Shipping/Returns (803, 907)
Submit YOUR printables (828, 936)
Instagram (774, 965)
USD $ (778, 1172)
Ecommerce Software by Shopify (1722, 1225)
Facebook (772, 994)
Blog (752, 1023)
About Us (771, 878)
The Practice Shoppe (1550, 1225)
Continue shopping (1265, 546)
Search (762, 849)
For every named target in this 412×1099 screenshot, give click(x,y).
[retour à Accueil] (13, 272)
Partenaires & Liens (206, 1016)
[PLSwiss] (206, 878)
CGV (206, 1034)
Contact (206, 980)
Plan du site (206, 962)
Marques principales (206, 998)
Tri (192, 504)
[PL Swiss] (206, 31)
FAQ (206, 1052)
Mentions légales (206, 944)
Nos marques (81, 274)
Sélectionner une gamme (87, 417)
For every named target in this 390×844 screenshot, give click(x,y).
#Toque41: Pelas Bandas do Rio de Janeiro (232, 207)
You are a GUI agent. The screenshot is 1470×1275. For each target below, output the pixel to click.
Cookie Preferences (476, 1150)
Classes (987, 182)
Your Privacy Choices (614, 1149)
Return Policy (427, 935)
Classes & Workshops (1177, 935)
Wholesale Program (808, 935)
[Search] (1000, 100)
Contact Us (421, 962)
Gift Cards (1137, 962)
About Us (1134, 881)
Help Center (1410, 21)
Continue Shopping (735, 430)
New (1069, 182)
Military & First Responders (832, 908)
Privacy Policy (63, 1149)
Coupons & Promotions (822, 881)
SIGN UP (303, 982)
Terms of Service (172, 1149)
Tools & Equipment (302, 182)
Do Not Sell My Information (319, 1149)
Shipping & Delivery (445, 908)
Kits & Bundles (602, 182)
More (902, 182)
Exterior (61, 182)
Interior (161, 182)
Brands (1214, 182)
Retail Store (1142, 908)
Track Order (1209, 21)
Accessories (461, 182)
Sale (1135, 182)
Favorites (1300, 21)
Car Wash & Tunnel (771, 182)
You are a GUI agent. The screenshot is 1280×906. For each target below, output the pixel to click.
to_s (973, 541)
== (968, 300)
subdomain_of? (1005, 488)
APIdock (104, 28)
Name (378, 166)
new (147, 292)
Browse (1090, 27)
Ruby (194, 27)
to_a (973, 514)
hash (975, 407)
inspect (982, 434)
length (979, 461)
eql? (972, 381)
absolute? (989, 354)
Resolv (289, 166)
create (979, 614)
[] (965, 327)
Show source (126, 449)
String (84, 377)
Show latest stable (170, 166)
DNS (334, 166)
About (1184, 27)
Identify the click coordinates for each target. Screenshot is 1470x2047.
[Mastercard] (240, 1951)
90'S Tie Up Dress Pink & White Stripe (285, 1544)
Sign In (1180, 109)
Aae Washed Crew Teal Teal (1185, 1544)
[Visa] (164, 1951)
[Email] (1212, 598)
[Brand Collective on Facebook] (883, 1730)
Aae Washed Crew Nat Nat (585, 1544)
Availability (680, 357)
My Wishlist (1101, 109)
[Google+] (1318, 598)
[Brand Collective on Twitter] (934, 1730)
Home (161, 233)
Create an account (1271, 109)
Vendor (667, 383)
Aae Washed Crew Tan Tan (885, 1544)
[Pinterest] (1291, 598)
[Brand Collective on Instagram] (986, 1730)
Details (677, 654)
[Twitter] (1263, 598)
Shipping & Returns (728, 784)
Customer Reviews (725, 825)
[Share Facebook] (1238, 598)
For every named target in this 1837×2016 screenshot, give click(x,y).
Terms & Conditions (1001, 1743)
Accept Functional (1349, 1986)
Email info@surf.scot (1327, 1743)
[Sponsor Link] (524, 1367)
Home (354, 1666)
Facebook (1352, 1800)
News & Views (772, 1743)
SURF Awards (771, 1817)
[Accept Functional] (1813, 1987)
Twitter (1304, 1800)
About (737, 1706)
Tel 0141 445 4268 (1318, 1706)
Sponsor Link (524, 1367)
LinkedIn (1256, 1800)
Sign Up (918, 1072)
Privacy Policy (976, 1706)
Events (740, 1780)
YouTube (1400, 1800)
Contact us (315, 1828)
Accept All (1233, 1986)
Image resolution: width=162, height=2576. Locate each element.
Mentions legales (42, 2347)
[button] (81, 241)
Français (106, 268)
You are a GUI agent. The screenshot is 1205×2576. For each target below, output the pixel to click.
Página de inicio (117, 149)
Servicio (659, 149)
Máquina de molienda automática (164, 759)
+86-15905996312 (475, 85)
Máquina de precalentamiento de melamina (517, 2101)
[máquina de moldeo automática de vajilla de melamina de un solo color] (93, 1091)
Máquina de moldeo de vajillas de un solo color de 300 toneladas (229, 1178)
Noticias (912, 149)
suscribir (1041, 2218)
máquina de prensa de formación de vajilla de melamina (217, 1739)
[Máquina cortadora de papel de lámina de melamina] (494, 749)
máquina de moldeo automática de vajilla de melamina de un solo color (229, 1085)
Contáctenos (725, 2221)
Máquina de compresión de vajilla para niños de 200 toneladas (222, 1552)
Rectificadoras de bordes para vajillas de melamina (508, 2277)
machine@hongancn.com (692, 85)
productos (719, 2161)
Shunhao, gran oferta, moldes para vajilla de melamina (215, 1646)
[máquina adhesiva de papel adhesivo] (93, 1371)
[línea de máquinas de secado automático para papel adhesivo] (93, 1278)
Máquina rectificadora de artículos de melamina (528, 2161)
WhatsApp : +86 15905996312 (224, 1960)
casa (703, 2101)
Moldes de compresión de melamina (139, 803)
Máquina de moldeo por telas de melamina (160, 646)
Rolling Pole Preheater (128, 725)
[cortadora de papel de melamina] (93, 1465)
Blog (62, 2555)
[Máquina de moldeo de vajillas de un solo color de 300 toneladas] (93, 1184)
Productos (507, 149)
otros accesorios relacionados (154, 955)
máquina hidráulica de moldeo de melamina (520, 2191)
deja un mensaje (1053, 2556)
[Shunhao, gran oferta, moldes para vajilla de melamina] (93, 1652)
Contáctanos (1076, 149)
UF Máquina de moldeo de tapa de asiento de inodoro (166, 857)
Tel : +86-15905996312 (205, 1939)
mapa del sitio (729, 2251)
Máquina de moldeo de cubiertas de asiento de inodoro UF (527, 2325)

........

Brief — Render every line of the items above as a JSON list of strings, one string per line, leaving out any blank lines.

Full output —
[
  "Shipping/Returns (803, 907)",
  "Submit YOUR printables (828, 936)",
  "Instagram (774, 965)",
  "USD $ (778, 1172)",
  "Ecommerce Software by Shopify (1722, 1225)",
  "Facebook (772, 994)",
  "Blog (752, 1023)",
  "About Us (771, 878)",
  "The Practice Shoppe (1550, 1225)",
  "Continue shopping (1265, 546)",
  "Search (762, 849)",
  "For every named target in this 412×1099 screenshot, give click(x,y).",
  "[retour à Accueil] (13, 272)",
  "Partenaires & Liens (206, 1016)",
  "[PLSwiss] (206, 878)",
  "CGV (206, 1034)",
  "Contact (206, 980)",
  "Plan du site (206, 962)",
  "Marques principales (206, 998)",
  "Tri (192, 504)",
  "[PL Swiss] (206, 31)",
  "FAQ (206, 1052)",
  "Mentions légales (206, 944)",
  "Nos marques (81, 274)",
  "Sélectionner une gamme (87, 417)",
  "For every named target in this 390×844 screenshot, give click(x,y).",
  "#Toque41: Pelas Bandas do Rio de Janeiro (232, 207)",
  "You are a GUI agent. The screenshot is 1470×1275. For each target below, output the pixel to click.",
  "Cookie Preferences (476, 1150)",
  "Classes (987, 182)",
  "Your Privacy Choices (614, 1149)",
  "Return Policy (427, 935)",
  "Classes & Workshops (1177, 935)",
  "Wholesale Program (808, 935)",
  "[Search] (1000, 100)",
  "Contact Us (421, 962)",
  "Gift Cards (1137, 962)",
  "About Us (1134, 881)",
  "Help Center (1410, 21)",
  "Continue Shopping (735, 430)",
  "New (1069, 182)",
  "Military & First Responders (832, 908)",
  "Privacy Policy (63, 1149)",
  "Coupons & Promotions (822, 881)",
  "SIGN UP (303, 982)",
  "Terms of Service (172, 1149)",
  "Tools & Equipment (302, 182)",
  "Do Not Sell My Information (319, 1149)",
  "Shipping & Delivery (445, 908)",
  "Kits & Bundles (602, 182)",
  "More (902, 182)",
  "Exterior (61, 182)",
  "Interior (161, 182)",
  "Brands (1214, 182)",
  "Retail Store (1142, 908)",
  "Track Order (1209, 21)",
  "Accessories (461, 182)",
  "Sale (1135, 182)",
  "Favorites (1300, 21)",
  "Car Wash & Tunnel (771, 182)",
  "You are a GUI agent. The screenshot is 1280×906. For each target below, output the pixel to click.",
  "to_s (973, 541)",
  "== (968, 300)",
  "subdomain_of? (1005, 488)",
  "APIdock (104, 28)",
  "Name (378, 166)",
  "new (147, 292)",
  "Browse (1090, 27)",
  "Ruby (194, 27)",
  "to_a (973, 514)",
  "hash (975, 407)",
  "inspect (982, 434)",
  "length (979, 461)",
  "eql? (972, 381)",
  "absolute? (989, 354)",
  "Resolv (289, 166)",
  "create (979, 614)",
  "[] (965, 327)",
  "Show source (126, 449)",
  "String (84, 377)",
  "Show latest stable (170, 166)",
  "DNS (334, 166)",
  "About (1184, 27)",
  "Identify the click coordinates for each target. Screenshot is 1470x2047.",
  "[Mastercard] (240, 1951)",
  "90'S Tie Up Dress Pink & White Stripe (285, 1544)",
  "Sign In (1180, 109)",
  "Aae Washed Crew Teal Teal (1185, 1544)",
  "[Visa] (164, 1951)",
  "[Email] (1212, 598)",
  "[Brand Collective on Facebook] (883, 1730)",
  "Aae Washed Crew Nat Nat (585, 1544)",
  "Availability (680, 357)",
  "My Wishlist (1101, 109)",
  "[Google+] (1318, 598)",
  "[Brand Collective on Twitter] (934, 1730)",
  "Home (161, 233)",
  "Create an account (1271, 109)",
  "Vendor (667, 383)",
  "Aae Washed Crew Tan Tan (885, 1544)",
  "[Pinterest] (1291, 598)",
  "[Brand Collective on Instagram] (986, 1730)",
  "Details (677, 654)",
  "[Twitter] (1263, 598)",
  "Shipping & Returns (728, 784)",
  "Customer Reviews (725, 825)",
  "[Share Facebook] (1238, 598)",
  "For every named target in this 1837×2016 screenshot, give click(x,y).",
  "Terms & Conditions (1001, 1743)",
  "Accept Functional (1349, 1986)",
  "Email info@surf.scot (1327, 1743)",
  "[Sponsor Link] (524, 1367)",
  "Home (354, 1666)",
  "Facebook (1352, 1800)",
  "News & Views (772, 1743)",
  "SURF Awards (771, 1817)",
  "[Accept Functional] (1813, 1987)",
  "Twitter (1304, 1800)",
  "About (737, 1706)",
  "Tel 0141 445 4268 (1318, 1706)",
  "Sponsor Link (524, 1367)",
  "LinkedIn (1256, 1800)",
  "Sign Up (918, 1072)",
  "Privacy Policy (976, 1706)",
  "Events (740, 1780)",
  "YouTube (1400, 1800)",
  "Contact us (315, 1828)",
  "Accept All (1233, 1986)",
  "Image resolution: width=162, height=2576. Locate each element.",
  "Mentions legales (42, 2347)",
  "[button] (81, 241)",
  "Français (106, 268)",
  "You are a GUI agent. The screenshot is 1205×2576. For each target below, output the pixel to click.",
  "Página de inicio (117, 149)",
  "Servicio (659, 149)",
  "Máquina de molienda automática (164, 759)",
  "+86-15905996312 (475, 85)",
  "Máquina de precalentamiento de melamina (517, 2101)",
  "[máquina de moldeo automática de vajilla de melamina de un solo color] (93, 1091)",
  "Máquina de moldeo de vajillas de un solo color de 300 toneladas (229, 1178)",
  "Noticias (912, 149)",
  "suscribir (1041, 2218)",
  "máquina de prensa de formación de vajilla de melamina (217, 1739)",
  "[Máquina cortadora de papel de lámina de melamina] (494, 749)",
  "máquina de moldeo automática de vajilla de melamina de un solo color (229, 1085)",
  "Contáctenos (725, 2221)",
  "Máquina de compresión de vajilla para niños de 200 toneladas (222, 1552)",
  "Rectificadoras de bordes para vajillas de melamina (508, 2277)",
  "machine@hongancn.com (692, 85)",
  "productos (719, 2161)",
  "Shunhao, gran oferta, moldes para vajilla de melamina (215, 1646)",
  "[máquina adhesiva de papel adhesivo] (93, 1371)",
  "[línea de máquinas de secado automático para papel adhesivo] (93, 1278)",
  "Máquina rectificadora de artículos de melamina (528, 2161)",
  "WhatsApp : +86 15905996312 (224, 1960)",
  "casa (703, 2101)",
  "Moldes de compresión de melamina (139, 803)",
  "Máquina de moldeo por telas de melamina (160, 646)",
  "Rolling Pole Preheater (128, 725)",
  "[cortadora de papel de melamina] (93, 1465)",
  "Blog (62, 2555)",
  "[Máquina de moldeo de vajillas de un solo color de 300 toneladas] (93, 1184)",
  "Productos (507, 149)",
  "otros accesorios relacionados (154, 955)",
  "máquina hidráulica de moldeo de melamina (520, 2191)",
  "deja un mensaje (1053, 2556)",
  "[Shunhao, gran oferta, moldes para vajilla de melamina] (93, 1652)",
  "Contáctanos (1076, 149)",
  "UF Máquina de moldeo de tapa de asiento de inodoro (166, 857)",
  "Tel : +86-15905996312 (205, 1939)",
  "mapa del sitio (729, 2251)",
  "Máquina de moldeo de cubiertas de asiento de inodoro UF (527, 2325)"
]